Anne ergueu os olhos, encontrando o olhar sincero e afetuoso de Carol. Sabia que aquelas palavras eram verdadeiras, e, pela primeira vez em muito tempo, sentiu que poderia ser quem era, sem medo de julgamento. Carol a via de verdade, a aceitava e a amava, mesmo com todas as suas vulnerabilidades.

— Foi minha mãe... — Anne finalmente disse, a voz hesitante. — Ela descobriu sobre nós... e está furiosa.

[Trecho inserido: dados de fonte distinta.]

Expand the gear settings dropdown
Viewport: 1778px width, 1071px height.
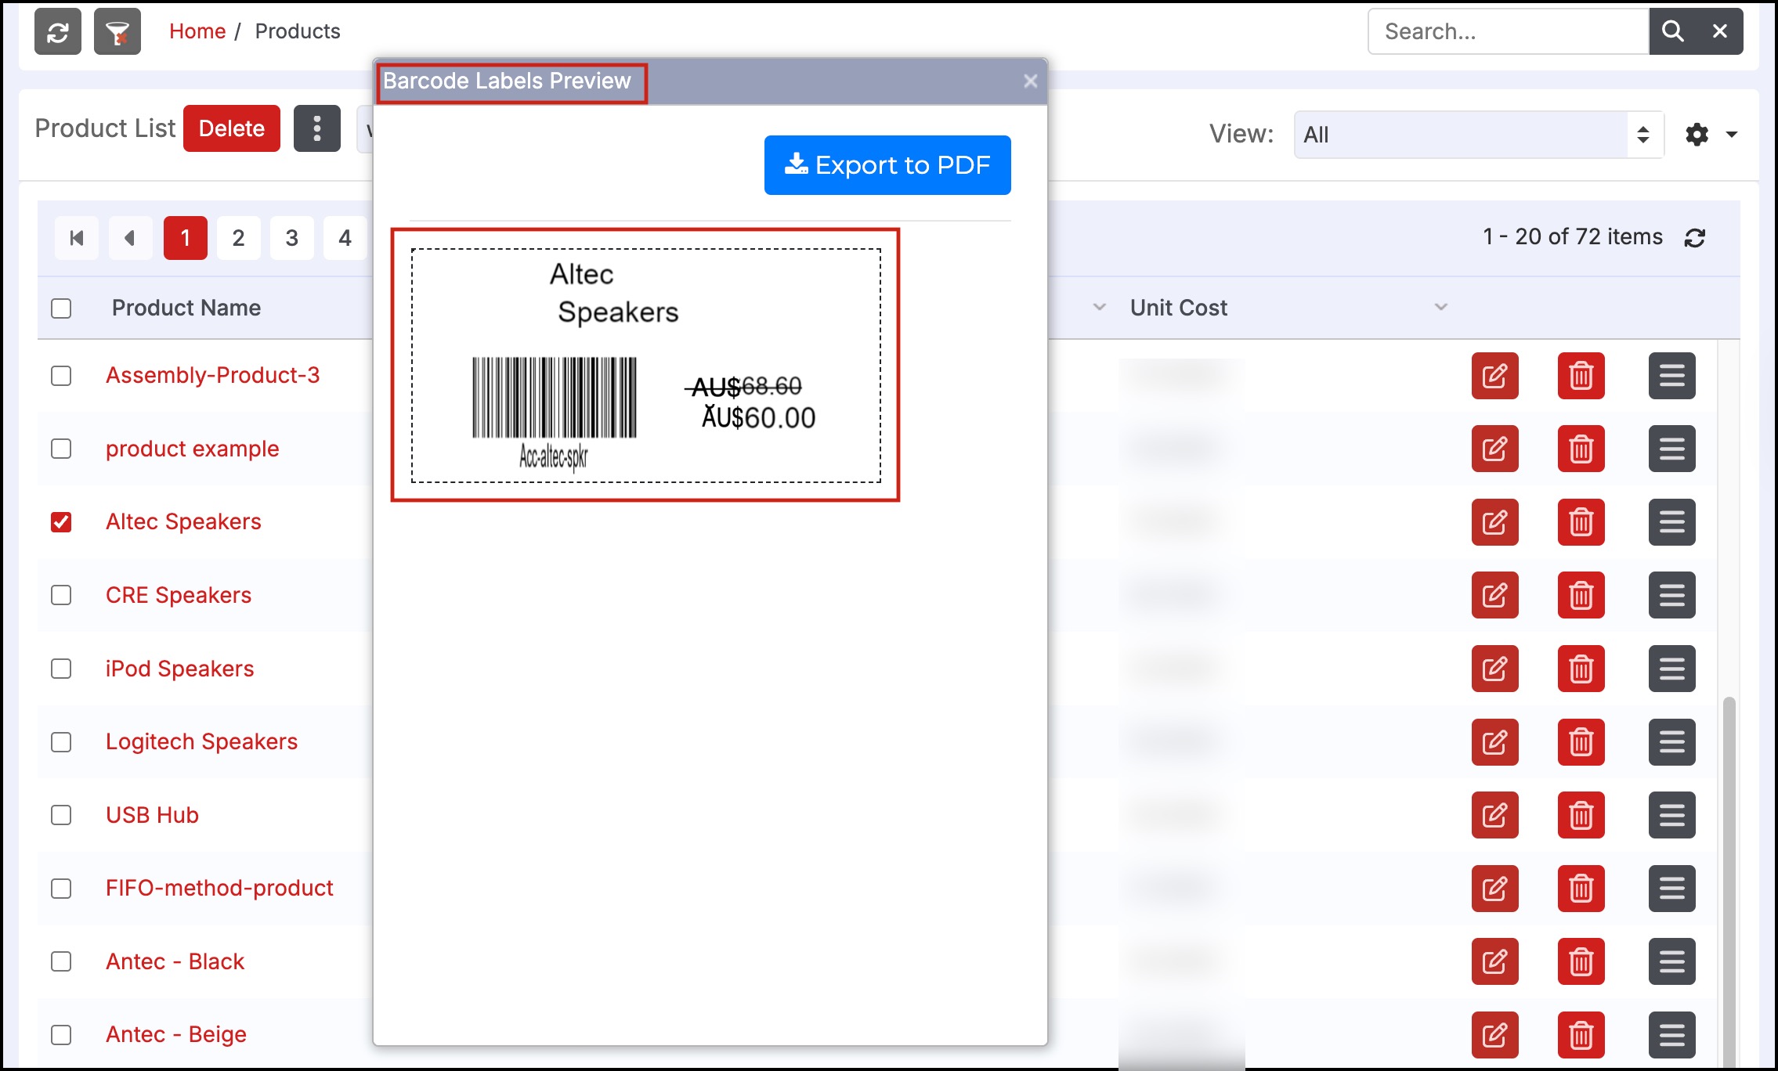(x=1711, y=135)
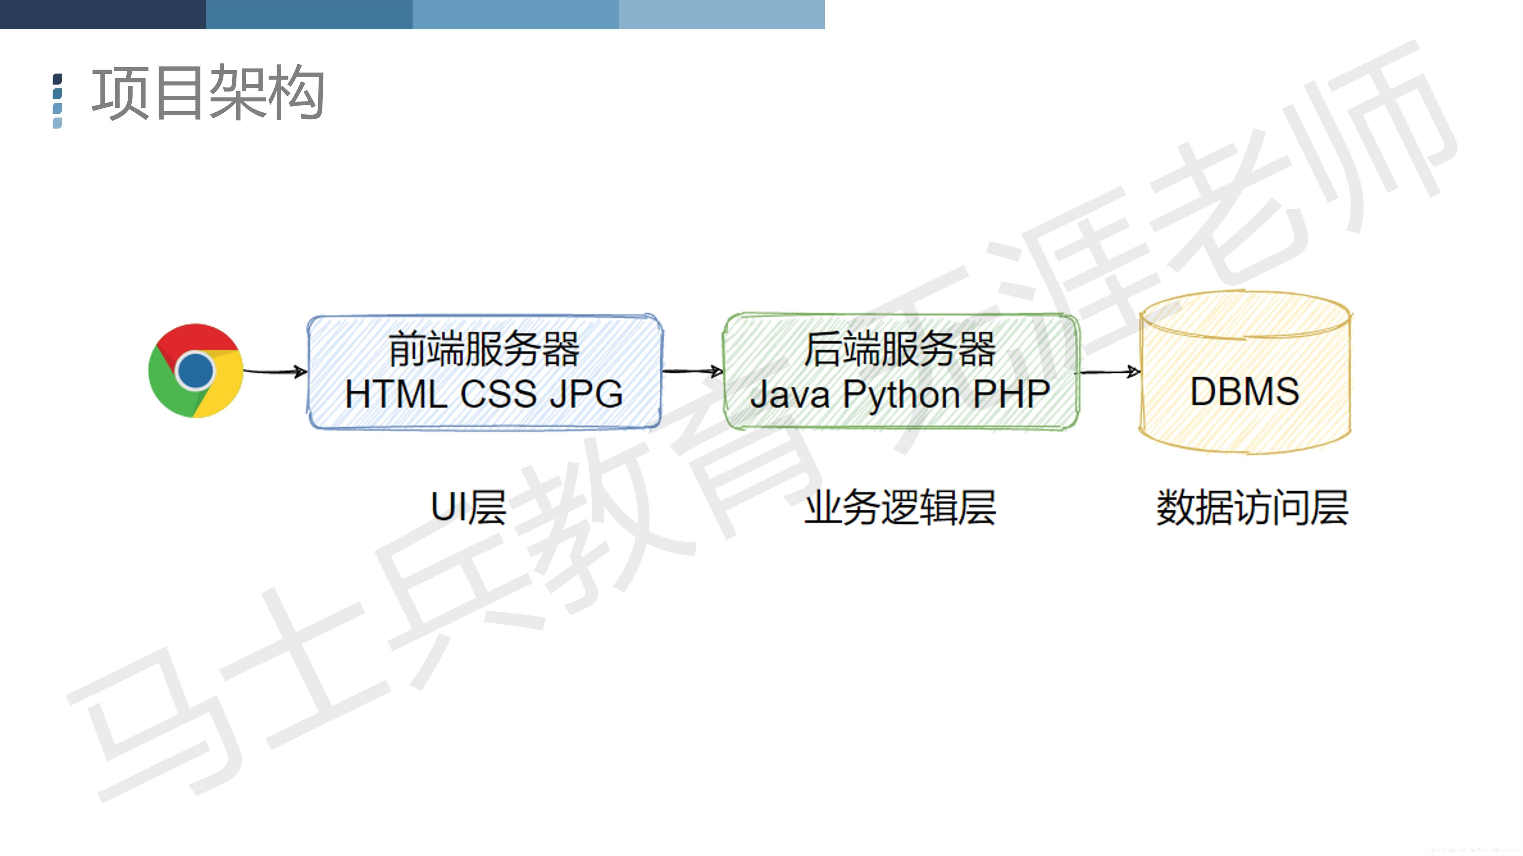Click the Chrome browser logo icon
This screenshot has height=856, width=1523.
click(196, 370)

Disse que sou uma decepção.

Carol respirou fundo, contendo a raiva que sentia por ver Anne tão machucada por causa de alguém que deveria amá-la incondicionalmente.

— Você não é uma decepção, Anne. Nem de longe. — Carol apertou a mão dela. — Ela não entende, mas eu entendo. E você é incrível, do jeito que você é.

Anne, ainda com os olhos marejados, sentiu uma onda de gratidão e amor por Carol. O contraste entre o julgamento de sua mãe e o apoio inabalável de Carol era nítido. Ali, nos braços de Carol, ela sentia que, talvez, pudesse finalmente encontrar a coragem de viver sua vida da maneira que queria.

Sem dizer mais nada, Anne se inclinou e deu um selinho suave em Carol, como um gesto de agradecimento e amor, um momento silencioso de conexão e conforto. Carol sorriu contra os lábios de Anne, segurando seu rosto com carinho, antes de se afastar levemente.

— Vamos voltar para dentro? — sugeriu Carol, ainda com a mão segurando a de Anne.

Anne assentiu, sentindo-se mais leve, pronta para enfrentar o que viesse ao lado de Carol.